Here's my 1985 4unner, the 4OD after I strip out all the factory stuff
 This is what I'm left with a thick layer of 24 year old carpet glue.
 Altho the carpet looked pretty decent when I started pulling it out I discovered it was covering years of desert trips, some broken glass random french fries and loose change. So I make the now easy choice to ditch the carpet for good..
 Instead of carpet I planned on putting on some do it yourself bed liner.
 One of the first things I did was move some of my switches that were going to be in the way. I moved my KC light switches just to the right of the key, and since I was no longer going to be running the useless factory rear light I moved the crawler light switch to this location.
 Getting that glue off was proving to be a very time consuming challenge.
 I used a grinder but that was taking all the paint off too, so I tried using some acetone. Side note whoever decided to spell it "ace-tone" instead of asatone is a moron.
 Most of the stripping is done
 The front proved to more more time consuming with all the nooks of the body mounts and seat mounts.
 I throw down a layer of primer to prevent rusting while we do the rest of the metal work.
 I was a little concerned with how well the Herculiner would stick to primer as it is intended to be put on scuffed up topcoat. So I test the stuff on the fuel pump acess pannel.
 Backside. At one point I wanted to remove all the factory rubber layer up front but after discovering how much of a pain this is to remove I decided to cover it in Herculiner.
 So I ran another "test" spot under the front foot area.
 Seats put in for mockup/motivation.
 I don't know what's more motivating, the seats or Bar Refaeli in a bikini.
 Plates used to go through the body. While these are technically "bolt on" good luck trying to get the cage off. We did this to avoid any gaping holes in the body as I still intend to use the 4runner as my tent.
 $60 at home depot gets you about 1000 sq ft of this outdoor pool liner which is cheap, black, and weather resistant.
 I debated keeping the factory headliner but wanting the most head room possible I decided to scrap it.
 However I wanted some sound deadening so I decided to use some of the pool liner as a cheap dynamat. First I made a cardboard template.
 I wanted a clean install so I ran a ton of newspaper to mask off the area. This turned out to work agaist me as when I bumped the newspaper it stuck to the rubber.
 After throwing down the first layer I spray some more glue for a second.
 Second layer down. This was definately a challenge to get in straght and flat and although I'm satisified with it so far it does have a tendency to fall in the corners. So we'll see if it lasts.

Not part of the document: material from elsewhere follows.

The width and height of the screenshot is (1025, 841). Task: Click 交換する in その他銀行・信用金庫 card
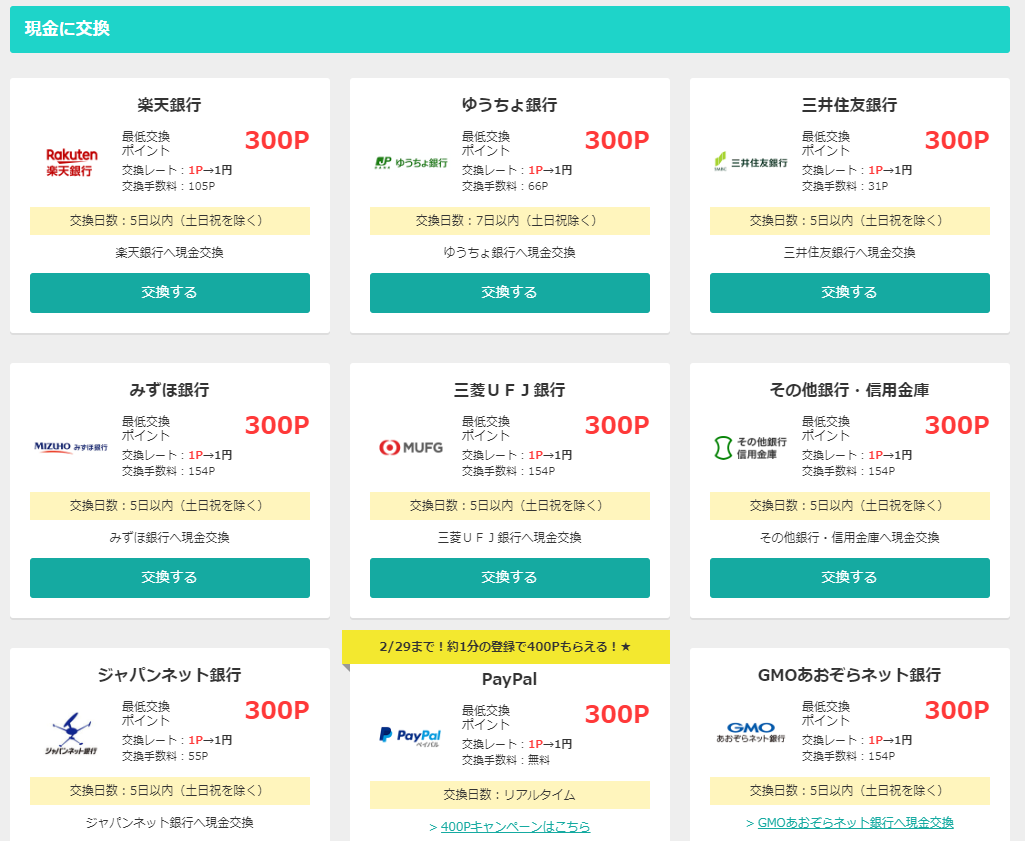(849, 577)
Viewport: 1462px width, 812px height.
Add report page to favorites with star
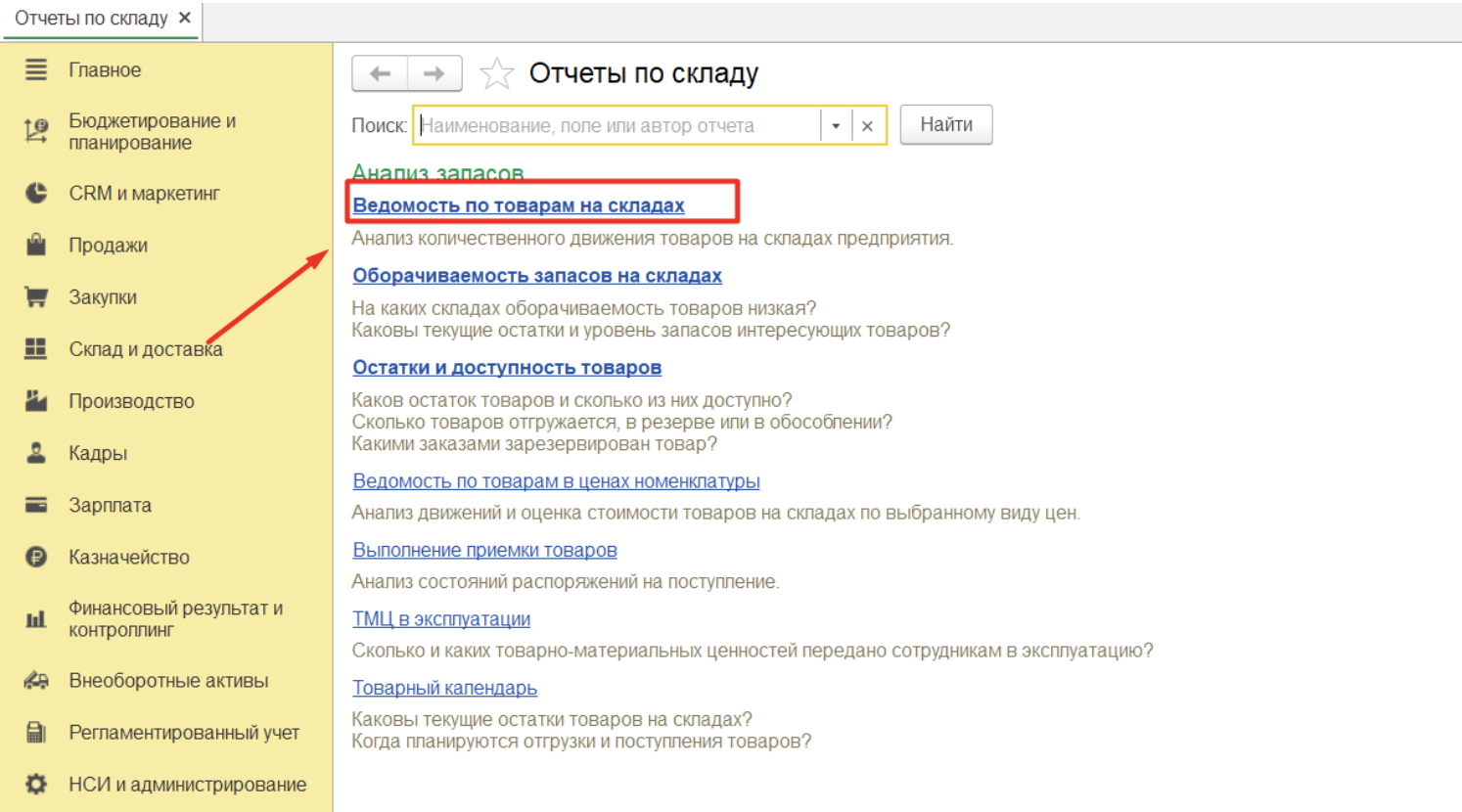[x=496, y=73]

 From under the truck. You see the frame mount and bottom half of the floor brackets.
 Topside of the brackets.
 Bottom side after the tube has been welded and the bushing installed. The hope is that the bushing will still give a little and prevent too much vibration.
 Cardboard template for the aluminum sheet side pannels.

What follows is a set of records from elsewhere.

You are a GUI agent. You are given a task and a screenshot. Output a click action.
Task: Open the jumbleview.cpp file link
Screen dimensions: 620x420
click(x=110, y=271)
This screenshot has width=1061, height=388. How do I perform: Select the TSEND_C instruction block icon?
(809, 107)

 Transfered to the material.
 I build a custom paint booth in order to get a much of the frame brackets painted as possible.

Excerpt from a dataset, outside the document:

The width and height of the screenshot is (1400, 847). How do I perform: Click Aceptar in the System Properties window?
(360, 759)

 Bumpus starts throwing some tubes while I...
 Work on trimming the aluminum sheet to fit.
 A cut and sleeve in one of the tubes.
 Using the cut and sleeve method we were able to make the tube running from the front frame mount to the rear into one piece.
 Put in place. Now since the welds were ground down you can't tell that we made this as mutiple tubes. In fact if you asked me in person I would deny everything.
 After the main tube was finished everything else just sorta fell into place. Here we are after a fresh layer of primer.
 And a first coat of black. The main tubes are from 1.50" the supports from 1.25"
 After a stinky layer of Herculiner.
 First side pannel all done, the doors fold down on a hinge and are held in place with a rubber latch.
 Both sides mounted.
 With the top on and the rear seats in.
 From the outside.
 Another shot of the side pannels. Also see the new rear seatbelts. These I took from an std cab pickup and have a much more friendly covering as me and Julie got pretty tired (and bruised) from hitting the old ones without the cover.
 With the side pannel open. I am thoroughly impressed with how well these came out.
 Front after I put all the goofy crap back in. I also took a page from the book of Guzzet and put the fire extinguisher under the passenger's feet. This will be a far more logical place than in the back on the roll bar.
 Closeup of the guzzet work that is right behind the drivers head.
 More guzzet work in the center of the over the head bar.
 So how do you make it possible for my fat ass to get in the back?
 Make the passenger seat quick release.
 Didn't even make it out of town on the first trip before the glue holding the headliner failed.

So I got over the headliner real fast.
 Without any kind of sound deading material the cab would rattle, so Bumpus found the solution. A product called Hoodliner which for about $50 will cover the entire cab in about 1" thick foam with adhesive of the back. Turned out awesome.